The article has been improved greatly. I have very few comments below mostly suggestions to improve the text. I would be happy to see the paper published after these are incorporated.
no comment
no comment
Line 47, 53, 171: Irb should be changed to IRb
Line 83-84: I think ref 10 should be cited for this sentence.
Line 94: It should be quick assessment of sequences
Line 99: delete of
Line 106: I think “Accurate and complete molecular sequence data are essential in phylogenomic reconstruction” could be easier to read
Line 110: There is an extra in
Line 117 & 365: Fast-Plast does not do annotation, only assembly and orientation
Line 122: potentially might be better here
Line 176: It should be a not an
Line 192 & 194: There are extra spaces at some of the < or >
Line 249: I am not sure what you mean known plastomes, but I don’t think it is needed here
Line 264: I think it would be useful to include the GitHub link for the script here
Line 272: I don’t understand possible cases without any detection. Could you rephrase this?
Line 349: This should be plastome and you can delete of
Line 415: If you are planning to further develop your software to generate gene alignments I think it would be useful to have the option of getting alignments of homologous non-coding regions as well. I don’t think this is needed for the paper but I thought it would be worth mentioning it.

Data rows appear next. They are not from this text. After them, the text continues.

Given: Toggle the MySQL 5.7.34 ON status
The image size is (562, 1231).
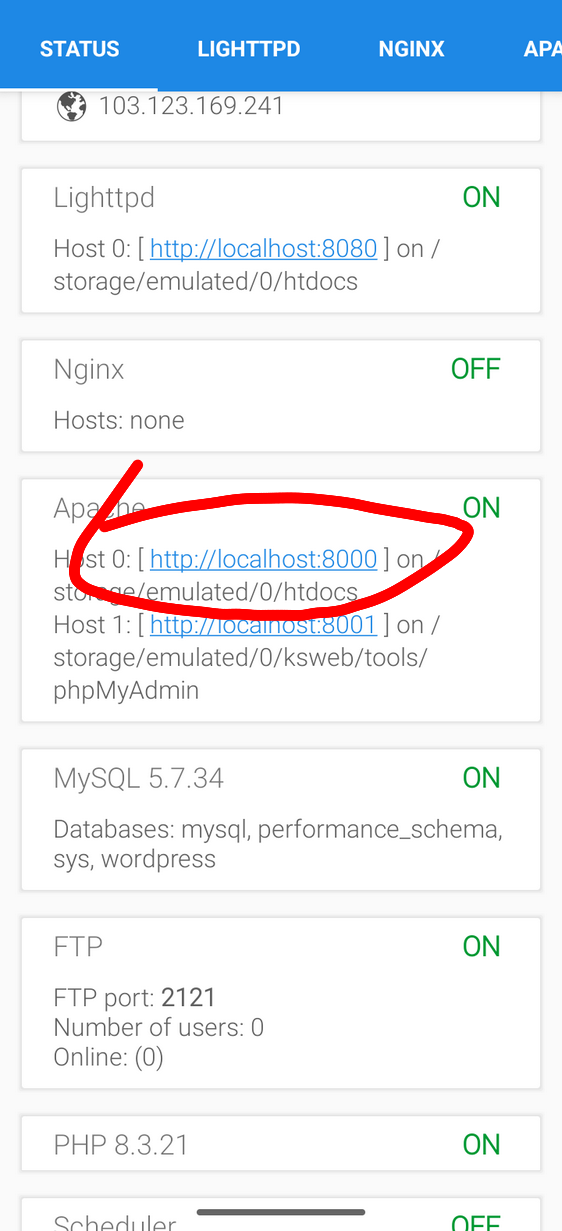Looking at the screenshot, I should click(x=481, y=778).
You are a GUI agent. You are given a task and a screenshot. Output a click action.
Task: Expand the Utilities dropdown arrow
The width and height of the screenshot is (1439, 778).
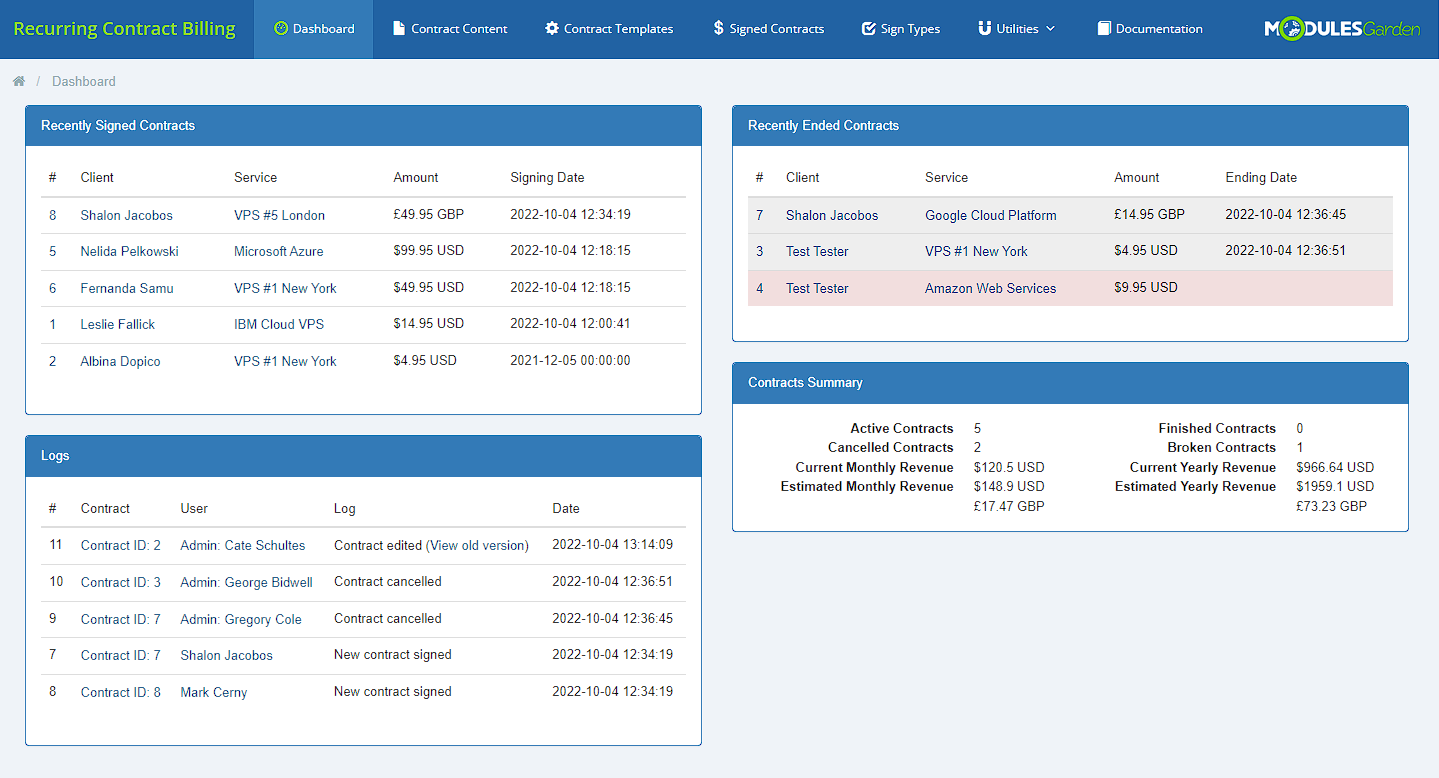coord(1051,29)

The authors present the revision of Ecuador a program to facilitate the preparation of plastome data for downstream analyses. They have done a good job addressing all comments from the first round of review and I believe this will be a useful tool in the ever-growing field of plastome phylogenetics.
I don't see any issues in the Experimental design
All findings appear valid.
At several places in the paper you have the “r” in SSC-Irb-LSC-IRa in lowercase, I believe it should be uppercase. And at line 226 you have Ira instead of Ira.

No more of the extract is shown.